However, a much greater effect was observed in terms of average completion time. During review of subject trials, we noted that, upon exposure to the stimulus, subjects often take their gaze off their personal device (or the avatar) and focus their attention to the colorful, and possibly flickering, lights. The resulting delay frequently caused the subject’s device to exit the Bluetooth pairing menu due to a time-out, and re-initiate the pairing protocol, resulting in much longer completion times overall.

Furthermore, as shown by Table 8, the introduced delay in subject task completion time was not based on the particular stimulus. Instead, the mere presence of a visual stimulus was enough to slow down successful subjects. Similar to the result in inducing user failure, the adversary is not forced to rely on an overtly malicious stimulus in order to cause substantial slowdown in task completion. However, the adversary has even more choices in stimulus selection, since all stimuli (including those with static intensity levels) were shown to impact task completion times the same way.
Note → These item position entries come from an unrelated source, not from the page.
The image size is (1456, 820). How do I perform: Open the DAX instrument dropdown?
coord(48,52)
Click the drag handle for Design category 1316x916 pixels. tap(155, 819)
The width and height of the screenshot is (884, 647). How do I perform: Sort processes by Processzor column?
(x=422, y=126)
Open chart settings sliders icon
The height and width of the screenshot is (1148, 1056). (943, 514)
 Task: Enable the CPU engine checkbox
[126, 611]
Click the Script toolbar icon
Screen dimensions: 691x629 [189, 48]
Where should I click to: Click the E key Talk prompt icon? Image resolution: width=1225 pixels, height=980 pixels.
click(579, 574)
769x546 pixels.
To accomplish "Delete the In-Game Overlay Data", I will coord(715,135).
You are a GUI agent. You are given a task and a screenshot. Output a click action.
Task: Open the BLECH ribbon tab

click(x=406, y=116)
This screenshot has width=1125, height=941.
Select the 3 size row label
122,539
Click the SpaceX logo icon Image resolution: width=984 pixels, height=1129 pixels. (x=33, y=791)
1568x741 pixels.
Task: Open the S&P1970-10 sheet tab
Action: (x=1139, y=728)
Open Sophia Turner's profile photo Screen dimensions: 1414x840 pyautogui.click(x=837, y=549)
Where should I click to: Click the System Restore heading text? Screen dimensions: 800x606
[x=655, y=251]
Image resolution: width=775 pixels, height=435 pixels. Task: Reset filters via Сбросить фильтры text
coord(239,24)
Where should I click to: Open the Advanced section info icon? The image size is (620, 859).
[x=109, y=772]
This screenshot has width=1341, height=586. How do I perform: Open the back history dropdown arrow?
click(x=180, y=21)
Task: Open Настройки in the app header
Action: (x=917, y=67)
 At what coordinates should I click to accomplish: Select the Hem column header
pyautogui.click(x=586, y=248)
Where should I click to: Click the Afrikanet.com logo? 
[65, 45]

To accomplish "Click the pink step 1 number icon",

This effect shows further power for the adversary in control of ambient lighting. One possibility is that the adversary’s goal is a denial-of-service attack by frustrating user’s pairing attempts. In a more sinister scenario the adversary could try to “buy time” by introducing its own malicious device(s) alongside changes to ambient lighting and then leverage the user’s lapse in focus (when being exposed to new sensory stimuli) to trick the user into pairing with that device. In the worst case, the adversary might take advantage of the user’s inattentiveness while their gaze shifts away from their device and trick them into accepting a non-matching authenticator.

6 Unattended Setup: Limitations

Based on our earlier discussion of Data Cleaning, some subjects’ data had to be removed from the dataset because they did not conduct the experiment alone. This occurred even though all recruitment materials (and means) as well as the avatar’s instructions stated that subjects were to perform the task alone. This illustrates a basic limitation of the unattended setup: no one is present to enforce the rules in real time.Footnote 6

We did not manage to capture fine-grained data about the subjects’ awareness of a distraction. We have some anecdotal evidence from video recordings showing that some subjects noticed the distraction in obvious ways, e.g., verbal remarks or turning their heads. However, we have no evidence of subjects who failed to notice the stimulus. Information about subjects noticing a change in the environment is very important to the development of a realistic adversary model for future studies.

7 Study Shortcomings

In this section we discuss some shortcomings of our study.

7.1 Homogeneous Subjects

Our subject group was dominated by young, tech-savvy male college students. This is a consequence of the experiment’s location. Replication of our experiment in a non-academic setting would be useful. However, recruiting a really diverse group of subjects is hard. Ideal venues might be stadiums, concert halls, fairgrounds or shopping malls. Unfortunately, deployment of our unattended setup in such public locations is logistically infeasible. Since these public areas already have many sensory stimuli, reliable adjustment of our subjects’ arousal level in a consistent manner would be very hard. Furthermore, it would be very difficult to secure specialized and expensive experimental equipment.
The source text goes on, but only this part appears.